#### Extracted information:
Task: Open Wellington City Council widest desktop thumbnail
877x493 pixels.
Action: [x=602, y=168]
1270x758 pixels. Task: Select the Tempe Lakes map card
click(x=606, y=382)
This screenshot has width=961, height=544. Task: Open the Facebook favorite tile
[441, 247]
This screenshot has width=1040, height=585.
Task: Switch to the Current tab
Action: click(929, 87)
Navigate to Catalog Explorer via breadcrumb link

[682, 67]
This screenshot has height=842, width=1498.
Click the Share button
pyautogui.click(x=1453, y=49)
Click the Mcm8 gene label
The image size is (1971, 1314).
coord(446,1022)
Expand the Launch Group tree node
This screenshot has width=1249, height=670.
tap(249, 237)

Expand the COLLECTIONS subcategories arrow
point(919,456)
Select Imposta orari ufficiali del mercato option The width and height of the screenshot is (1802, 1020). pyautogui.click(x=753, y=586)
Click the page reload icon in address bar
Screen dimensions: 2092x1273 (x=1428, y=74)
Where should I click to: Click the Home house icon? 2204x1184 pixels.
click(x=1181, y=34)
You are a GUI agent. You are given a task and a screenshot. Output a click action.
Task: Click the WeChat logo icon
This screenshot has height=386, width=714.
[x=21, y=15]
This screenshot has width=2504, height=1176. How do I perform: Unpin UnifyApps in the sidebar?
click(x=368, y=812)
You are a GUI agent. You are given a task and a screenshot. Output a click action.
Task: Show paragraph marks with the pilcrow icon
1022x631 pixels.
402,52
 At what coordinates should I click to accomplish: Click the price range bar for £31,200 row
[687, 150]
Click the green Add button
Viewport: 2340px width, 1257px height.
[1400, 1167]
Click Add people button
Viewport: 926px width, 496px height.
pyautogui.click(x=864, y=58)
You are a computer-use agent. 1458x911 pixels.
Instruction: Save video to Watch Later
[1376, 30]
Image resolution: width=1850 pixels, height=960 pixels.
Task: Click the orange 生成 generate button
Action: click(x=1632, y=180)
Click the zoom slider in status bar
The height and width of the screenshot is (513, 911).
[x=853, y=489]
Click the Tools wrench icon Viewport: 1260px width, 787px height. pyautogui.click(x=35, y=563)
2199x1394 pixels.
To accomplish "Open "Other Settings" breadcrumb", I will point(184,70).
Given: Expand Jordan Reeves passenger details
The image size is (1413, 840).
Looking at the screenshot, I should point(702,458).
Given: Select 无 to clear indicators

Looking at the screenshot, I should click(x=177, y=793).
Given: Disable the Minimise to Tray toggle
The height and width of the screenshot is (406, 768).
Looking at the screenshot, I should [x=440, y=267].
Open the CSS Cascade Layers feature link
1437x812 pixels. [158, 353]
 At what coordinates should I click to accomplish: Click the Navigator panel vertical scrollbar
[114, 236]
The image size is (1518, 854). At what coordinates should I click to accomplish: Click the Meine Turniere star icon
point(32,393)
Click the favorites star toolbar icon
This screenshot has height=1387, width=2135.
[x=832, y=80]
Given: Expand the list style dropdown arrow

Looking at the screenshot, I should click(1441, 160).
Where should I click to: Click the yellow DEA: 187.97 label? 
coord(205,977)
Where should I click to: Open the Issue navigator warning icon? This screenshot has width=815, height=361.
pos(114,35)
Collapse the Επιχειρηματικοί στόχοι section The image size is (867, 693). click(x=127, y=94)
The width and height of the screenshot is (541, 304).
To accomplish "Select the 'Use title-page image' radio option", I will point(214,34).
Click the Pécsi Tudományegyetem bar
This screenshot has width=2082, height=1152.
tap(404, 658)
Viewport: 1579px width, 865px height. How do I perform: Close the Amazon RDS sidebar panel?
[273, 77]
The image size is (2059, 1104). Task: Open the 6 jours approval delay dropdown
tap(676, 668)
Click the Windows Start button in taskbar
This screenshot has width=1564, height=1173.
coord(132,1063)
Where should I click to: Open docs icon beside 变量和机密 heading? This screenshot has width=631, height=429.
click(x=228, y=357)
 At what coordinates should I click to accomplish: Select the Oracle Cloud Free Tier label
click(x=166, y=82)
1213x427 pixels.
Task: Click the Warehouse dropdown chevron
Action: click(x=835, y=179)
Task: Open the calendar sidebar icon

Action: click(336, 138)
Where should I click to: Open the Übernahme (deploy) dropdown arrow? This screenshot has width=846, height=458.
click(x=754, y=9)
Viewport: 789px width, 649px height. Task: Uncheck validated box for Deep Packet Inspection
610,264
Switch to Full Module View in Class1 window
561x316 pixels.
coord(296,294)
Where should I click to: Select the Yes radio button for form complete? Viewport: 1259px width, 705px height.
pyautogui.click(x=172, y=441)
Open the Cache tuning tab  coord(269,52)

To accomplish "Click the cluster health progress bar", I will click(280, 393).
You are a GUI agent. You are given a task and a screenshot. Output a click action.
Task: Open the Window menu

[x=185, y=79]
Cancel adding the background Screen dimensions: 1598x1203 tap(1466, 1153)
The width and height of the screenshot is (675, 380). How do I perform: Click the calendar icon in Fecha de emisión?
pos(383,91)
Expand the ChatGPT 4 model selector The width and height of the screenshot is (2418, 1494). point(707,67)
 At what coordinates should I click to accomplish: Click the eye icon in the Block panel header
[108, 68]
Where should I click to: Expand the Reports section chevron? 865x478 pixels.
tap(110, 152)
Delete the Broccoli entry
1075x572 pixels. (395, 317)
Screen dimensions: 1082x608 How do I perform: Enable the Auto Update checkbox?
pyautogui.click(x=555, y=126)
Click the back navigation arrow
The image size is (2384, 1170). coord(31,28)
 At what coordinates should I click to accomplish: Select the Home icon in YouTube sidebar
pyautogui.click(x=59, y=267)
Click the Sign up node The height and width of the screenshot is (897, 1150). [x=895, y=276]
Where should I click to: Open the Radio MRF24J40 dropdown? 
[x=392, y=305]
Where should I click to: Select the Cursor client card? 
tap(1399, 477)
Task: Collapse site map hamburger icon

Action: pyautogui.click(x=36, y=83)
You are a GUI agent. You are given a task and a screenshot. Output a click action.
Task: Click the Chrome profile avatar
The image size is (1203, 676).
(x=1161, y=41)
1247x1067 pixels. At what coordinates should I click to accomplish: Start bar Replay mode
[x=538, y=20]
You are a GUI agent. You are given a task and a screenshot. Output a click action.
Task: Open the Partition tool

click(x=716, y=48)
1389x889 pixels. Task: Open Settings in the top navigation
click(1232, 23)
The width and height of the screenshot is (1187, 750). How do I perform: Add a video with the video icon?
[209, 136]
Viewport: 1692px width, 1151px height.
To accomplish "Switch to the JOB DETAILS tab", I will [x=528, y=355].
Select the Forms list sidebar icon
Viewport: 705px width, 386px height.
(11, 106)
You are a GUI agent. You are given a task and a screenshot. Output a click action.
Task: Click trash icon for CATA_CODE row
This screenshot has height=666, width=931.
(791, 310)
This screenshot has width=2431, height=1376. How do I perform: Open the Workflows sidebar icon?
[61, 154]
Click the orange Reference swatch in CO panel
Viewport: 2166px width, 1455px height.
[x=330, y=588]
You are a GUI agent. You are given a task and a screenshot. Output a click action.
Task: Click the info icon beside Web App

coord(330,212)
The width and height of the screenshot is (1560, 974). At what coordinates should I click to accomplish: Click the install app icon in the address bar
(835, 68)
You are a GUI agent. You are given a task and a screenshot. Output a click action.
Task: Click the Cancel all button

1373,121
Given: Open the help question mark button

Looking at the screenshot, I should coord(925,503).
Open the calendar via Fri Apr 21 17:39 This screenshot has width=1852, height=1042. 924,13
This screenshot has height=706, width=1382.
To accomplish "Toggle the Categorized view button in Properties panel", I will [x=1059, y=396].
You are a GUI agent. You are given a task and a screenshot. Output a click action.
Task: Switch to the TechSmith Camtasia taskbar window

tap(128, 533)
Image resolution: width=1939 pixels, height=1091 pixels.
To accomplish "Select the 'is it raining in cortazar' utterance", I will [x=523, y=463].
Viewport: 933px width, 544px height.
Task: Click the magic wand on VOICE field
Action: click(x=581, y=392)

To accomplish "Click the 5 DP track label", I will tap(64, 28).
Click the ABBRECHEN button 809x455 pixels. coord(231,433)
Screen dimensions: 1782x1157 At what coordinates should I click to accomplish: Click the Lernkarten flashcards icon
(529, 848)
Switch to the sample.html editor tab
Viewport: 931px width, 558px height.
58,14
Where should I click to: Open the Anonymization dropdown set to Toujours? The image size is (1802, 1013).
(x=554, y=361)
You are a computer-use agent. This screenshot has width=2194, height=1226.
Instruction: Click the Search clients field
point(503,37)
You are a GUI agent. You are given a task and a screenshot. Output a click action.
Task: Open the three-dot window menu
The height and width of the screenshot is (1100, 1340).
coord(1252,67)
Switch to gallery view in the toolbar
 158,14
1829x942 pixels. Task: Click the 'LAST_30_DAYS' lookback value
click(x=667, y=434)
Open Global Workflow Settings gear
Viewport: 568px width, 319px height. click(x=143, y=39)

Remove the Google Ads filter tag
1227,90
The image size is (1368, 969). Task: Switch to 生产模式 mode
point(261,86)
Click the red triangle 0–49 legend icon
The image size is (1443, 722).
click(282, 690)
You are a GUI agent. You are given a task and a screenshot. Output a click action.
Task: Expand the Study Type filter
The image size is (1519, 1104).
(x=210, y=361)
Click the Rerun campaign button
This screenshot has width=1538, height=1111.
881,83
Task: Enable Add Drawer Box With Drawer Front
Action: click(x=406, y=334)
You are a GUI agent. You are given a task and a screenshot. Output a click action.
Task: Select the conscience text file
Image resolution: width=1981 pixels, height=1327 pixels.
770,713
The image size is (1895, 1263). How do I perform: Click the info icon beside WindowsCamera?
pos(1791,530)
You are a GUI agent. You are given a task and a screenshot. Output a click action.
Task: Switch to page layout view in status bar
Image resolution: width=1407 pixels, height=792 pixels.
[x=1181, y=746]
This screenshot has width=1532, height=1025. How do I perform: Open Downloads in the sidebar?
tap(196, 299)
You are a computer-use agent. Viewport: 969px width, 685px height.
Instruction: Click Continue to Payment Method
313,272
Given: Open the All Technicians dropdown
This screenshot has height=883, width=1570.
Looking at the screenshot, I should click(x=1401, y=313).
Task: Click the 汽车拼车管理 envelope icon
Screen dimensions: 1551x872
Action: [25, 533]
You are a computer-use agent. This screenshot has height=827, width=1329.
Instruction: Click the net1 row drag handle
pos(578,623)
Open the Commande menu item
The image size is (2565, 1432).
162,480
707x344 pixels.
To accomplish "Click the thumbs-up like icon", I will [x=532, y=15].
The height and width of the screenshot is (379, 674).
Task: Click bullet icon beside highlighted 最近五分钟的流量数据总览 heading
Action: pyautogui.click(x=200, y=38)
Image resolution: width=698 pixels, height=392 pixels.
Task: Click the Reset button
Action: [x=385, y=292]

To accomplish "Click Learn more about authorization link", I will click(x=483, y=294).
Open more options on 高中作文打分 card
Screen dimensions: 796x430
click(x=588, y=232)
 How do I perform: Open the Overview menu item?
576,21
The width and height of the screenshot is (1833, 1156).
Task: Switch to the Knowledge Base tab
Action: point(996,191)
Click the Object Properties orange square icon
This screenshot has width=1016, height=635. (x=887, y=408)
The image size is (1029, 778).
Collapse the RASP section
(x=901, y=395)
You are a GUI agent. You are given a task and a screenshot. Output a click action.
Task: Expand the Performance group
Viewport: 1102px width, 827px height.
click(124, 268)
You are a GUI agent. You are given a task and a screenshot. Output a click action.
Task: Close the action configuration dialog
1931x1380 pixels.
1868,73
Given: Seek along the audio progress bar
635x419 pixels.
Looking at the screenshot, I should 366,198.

#### About this task:
When the line with "Where should I click to: Open the Issue" is reached in the data above, start copying there, and copy each line exactly until the line with "The width and height of the screenshot is (541, 304)." has been copied; copy nothing else.

#### Reply:
Where should I click to: Open the Issue navigator warning icon? This screenshot has width=815, height=361.
pos(114,35)
Collapse the Επιχειρηματικοί στόχοι section The image size is (867, 693). click(x=127, y=94)
The width and height of the screenshot is (541, 304).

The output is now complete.